**Dataset records:**
◆ ◆ ◆
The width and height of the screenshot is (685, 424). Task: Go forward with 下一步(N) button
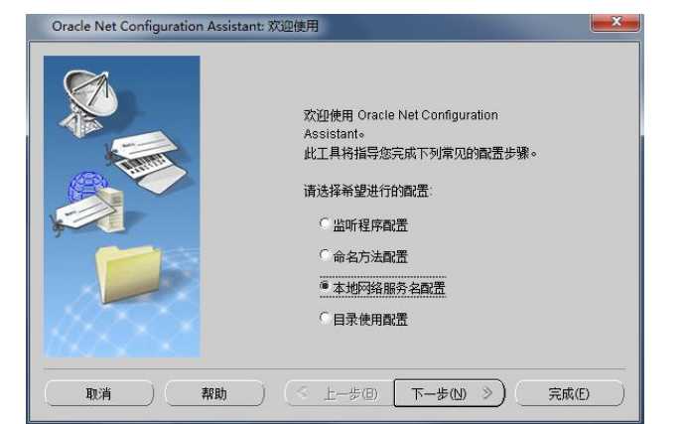pos(449,393)
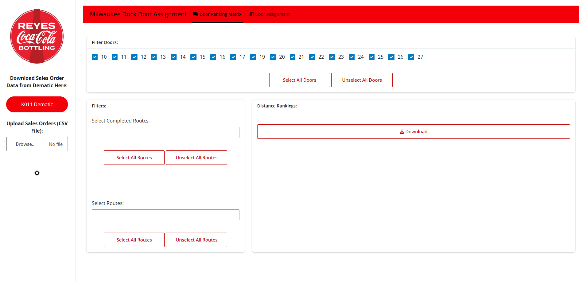Image resolution: width=583 pixels, height=282 pixels.
Task: Toggle the door 17 checkbox
Action: 233,57
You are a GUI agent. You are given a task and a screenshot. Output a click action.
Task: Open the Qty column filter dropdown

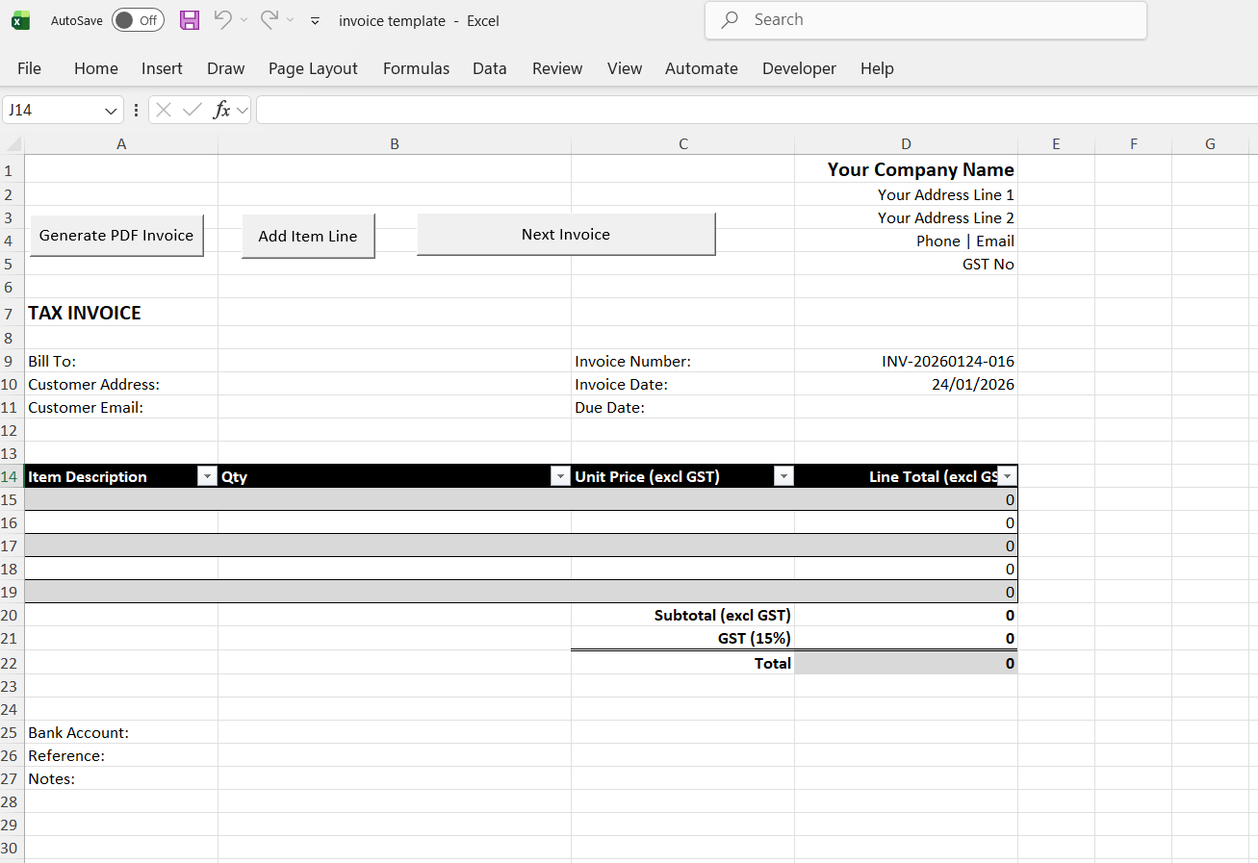560,476
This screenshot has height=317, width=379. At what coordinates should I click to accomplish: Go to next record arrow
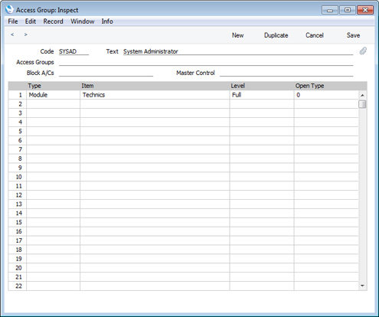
◆ ◆ ◆
**Exercise requirements:** Leave the pictures out and copy the rest of the data exactly.

**Result for this task:**
The width and height of the screenshot is (685, 424). Task: Go forward with 下一步(N) button
pos(449,393)
Image resolution: width=583 pixels, height=282 pixels.
Task: Toggle the door 17 checkbox
Action: 233,57
You are a GUI agent. You are given a task and a screenshot. Output a click action.
Task: Open the Qty column filter dropdown

560,476
This screenshot has height=317, width=379. At what coordinates should I click to accomplish: Go to next record arrow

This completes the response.